Last week, following U.S. President Donald Trump’s speech on Afghanistan, Erik Prince, founder of the controversial mercenary contractor firm Blackwater, said that Trump would soon have to rethink what he described as “a kind of Obama-lite policy.”
Now, however, it appears that it is Prince who is rethinking his policy proposal, or at least his presentation of it. Gone are any references to an Afghanistan “viceroy” or the British East India Company in his latest op-ed, published this week, quite questionably, in the New York Times. Yet the basic pitch is the same.
“The ‘new’ strategy that the president adopted last week would reportedly increase authorized troop levels from 8,400 to around 12,400,” Prince writes. The somewhat vague language Prince uses here (“reportedly” increase; “around” 12,400) reflects the vagueness of Trump’s speech, in which he not only declined to discuss numbers of troops but also seemed to leave the door open to some version of Prince’s mercenary option. “Fortunately,” as Prince puts it in his Times piece this week, “it is not too late to alter the course.”
Prince’s plan calls for thousands of mercenary contractors, similar to Prince’s Blackwater contractors who became notorious due to their conduct in Iraq, to be sent to Afghanistan.
“My proposal is for a sustainable footprint of 2,000 American Special Operations and support personnel, as well as a contractor force of less than 6,000 (far less than the 26,000 in country now),” Prince writes. “This team would provide a support structure for the Afghans, allowing the United States’ conventional forces to return home.”
While that may sound straightforward enough, it appears that Prince may also be spinning the numbers to support his argument. His reference to “authorized troop levels” of 8,400 didn’t take into account the thousands more American military personnel in Afghanistan whose controversial presence there had been reported more than a week earlier, for example. Similarly, Prince’s assertion that there is a 26,000 strong “contractor force” in Afghanistan today is dubious.
As evidence, Prince cites a Congressional Research Service report that lists 26,022 “total contractors” in Afghanistan as of the first quarter of fiscal year 2017. This is up from 25,197 the previous quarter. Crucially, however, the report qualifies this figure. “Of the 25,197 DOD contractor personnel, about 3% were armed private security contractors,” it notes.

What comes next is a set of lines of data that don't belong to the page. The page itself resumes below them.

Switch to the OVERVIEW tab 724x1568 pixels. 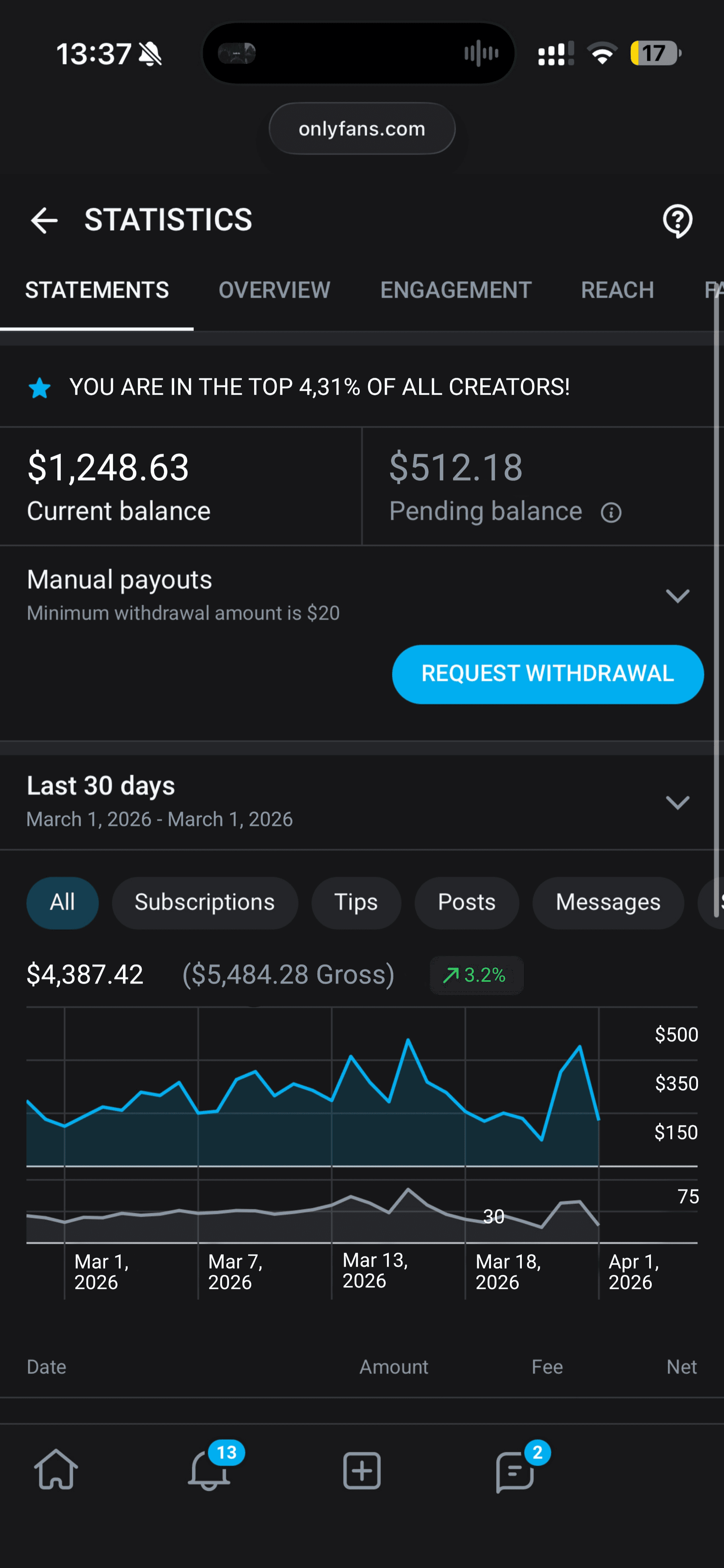click(x=275, y=290)
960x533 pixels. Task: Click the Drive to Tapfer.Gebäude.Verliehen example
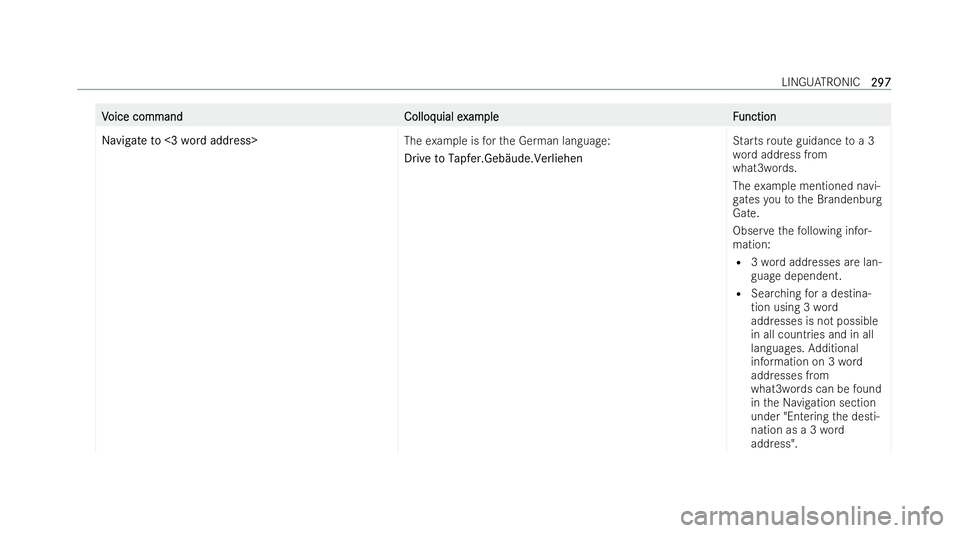tap(493, 158)
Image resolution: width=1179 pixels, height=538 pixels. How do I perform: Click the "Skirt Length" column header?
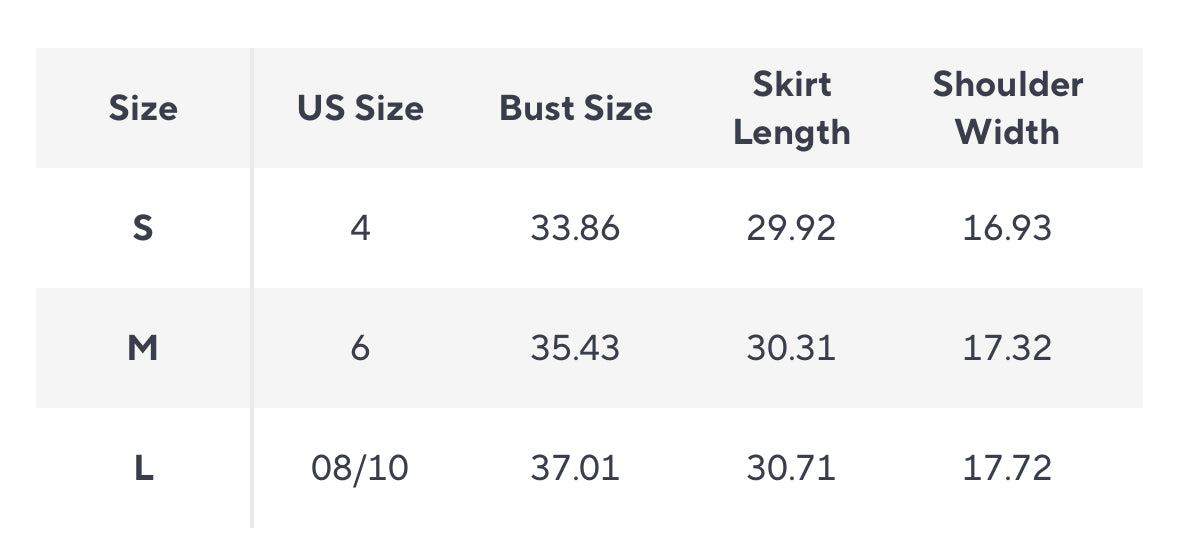791,108
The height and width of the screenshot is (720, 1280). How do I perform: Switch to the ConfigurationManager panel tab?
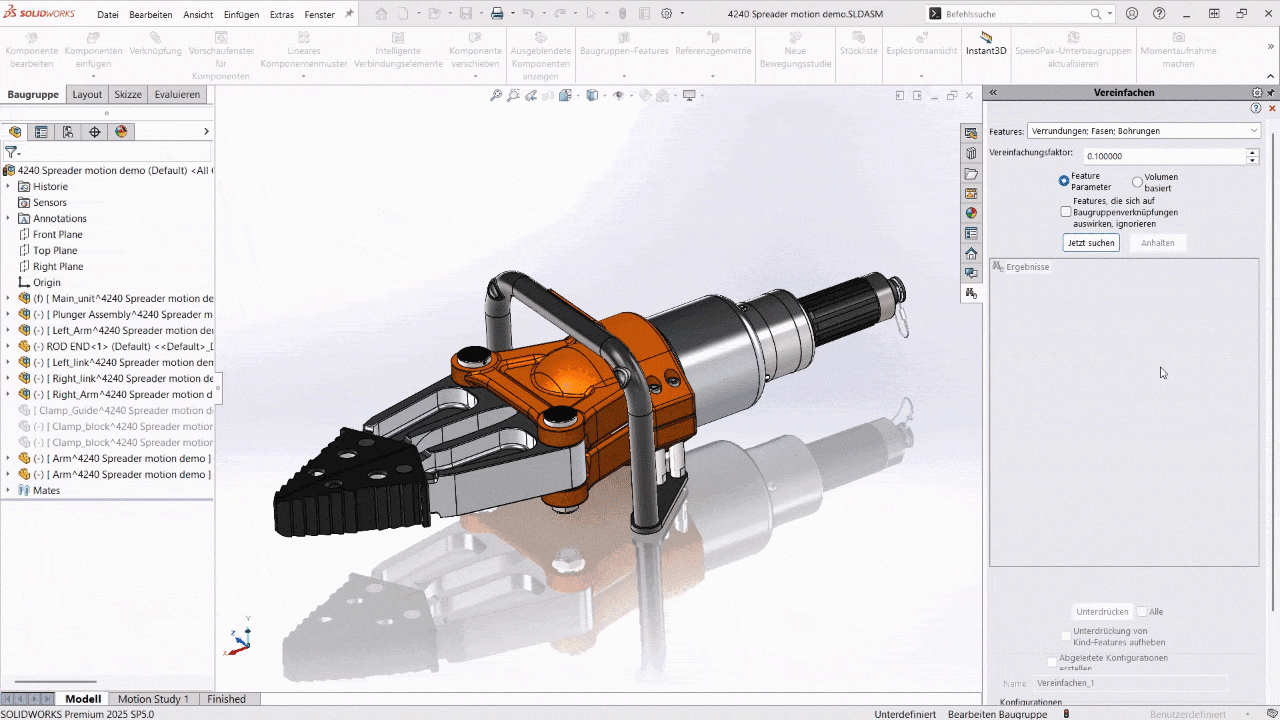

The report includes a separate table that lists “total private security contractors” in Afghanistan, a category that apparently “includes most subcontractors and service contractors, armed and unarmed, hired by prime contractors under DOD contracts.” For the last quarter of fiscal 2016, the table lists 813 such contractors, a number which jumped to 1,722 for the first quarter of fiscal 2017 — a significant increase of more than double, but still far below the “contractor force” of 6,000 mercenaries that Prince envisions, all of whom would almost certainly be armed.
As recent headlines have made clear, getting straight answers from the military about its troop levels, or the numbers of private contractors it employs in Afghanistan, is not always easy. It may come as a shock to some that a person like Erik Prince would try to so brazenly capitalize on the public’s confusion over this issue to sell it on a bad plan that will make him rich(er) — but it shouldn’t.
“As a former military contractor, I cannot imagine a worse outcome for Afghanistan or the U.S. than handing everything over to mercenaries,” writes former mercenary Sean McFate in an article for Politico this week that describes Prince’s plan as “unworkable.”
McFate adds that the world of for-profit warfare is “worse than people think” and that “Prince is an amateur and makes rookie mistakes, which is probably why the generals laughed at him.”
As an example of why Prince’s plan is “garbage,” McFate cites the 2007 Nisour Square Massacre in which Blackwater contractors killed 17 civilians at a traffic circle in Baghdad. “For Iraqis, Blackwater’s reckless behavior and callous disregard for Iraqi lives seemed emblematic of America’s handling of the war as a whole, and helped to hasten our exit,” McFate writes. When it comes to his latest plan, he notes, Prince “has not shared any financial details with the public, a curious omission.”
President Trump’s plan for Afghanistan may seem vague and open-ended, offering little in the way of specifics and no clear goal except “to win,” without any real vision of what that would require or look like. But if Trump’s plan is bad in all these respects, Prince’s is worse.
“Prince smells an opportunity in Donald Trump,” writes McFate. “His sister is Betsy DeVos, Trump’s secretary of education, giving him access to the White House. Prince is looking for a billion-dollar paycheck while wrapping himself in the American flag. No one should fall for his con.”